There are a few different factors at play. Low milk supply happens for a variety of reasons, such as bad breastfeeding habits. And it’s really REALLY common for moms to think they have a low milk supply – even if they don’t. In fact, it happens so often that there’s a name for it – Perceived Low Milk Supply.
Now, all breastfeeding moms wonder from time to time if they’re producing enough milk. That’s probably because we can’t look inside these boobs to see how much is actually in there! So how do we know for sure our milk production is adequate?
How to get it wrong
Before we discuss getting it right, let’s talk about how to be totally off base about the strength of your milk supply. Here are the most unreliable indicators that a lot of moms pay attention to:
- Milk doesn’t come out when I squeeze (especially in the first few days).
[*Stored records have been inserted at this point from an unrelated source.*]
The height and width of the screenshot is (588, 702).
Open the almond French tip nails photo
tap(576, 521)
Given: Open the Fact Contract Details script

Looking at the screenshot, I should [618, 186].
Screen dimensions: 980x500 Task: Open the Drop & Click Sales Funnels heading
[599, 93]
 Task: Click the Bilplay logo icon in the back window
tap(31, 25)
You can’t count on this because the amount that comes out is nowhere near the amount in there. Oh, and the first few days – hold on, this is scary – there isn’t any milk! Instead, there’s a thick, yellow miracle liquid called colostrum. It’s so nutritious that all it takes to nourish your baby is a few drops! As your baby nurses and drinks the colostrum, he gets major nutrition until your breastmilk comes in.
- My breasts don’t feel full any more. That’s a tricky one, and it’s a scary feeling to go from full breasts to empty ones. But they’re not actually empty! Feeling full is kind of comforting for a new mom because you can feel the milk. But once your milk supply is well-established, you’ll rarely feel full – unless you’re late for a feeding.
- I can’t pump much milk. The amount of breastmilk you’re able to pump isn’t the same as the amount of milk your baby is able to drink from the breast. Some women just don’t release very much milk when they’re pumping. And babies are so much better at getting breastmilk to come out than pumps are. Plus, a mom will usually have a stronger letdown reflex for her baby than she will for a pump. Pumping is helpful and convenient… but not reliable as an indicator of your milk supply.
Know for sure if you have a low milk supply
Even though you can’t see inside your boobs (how neat would that be!) you can absolutely know for sure whether your milk supply is strong.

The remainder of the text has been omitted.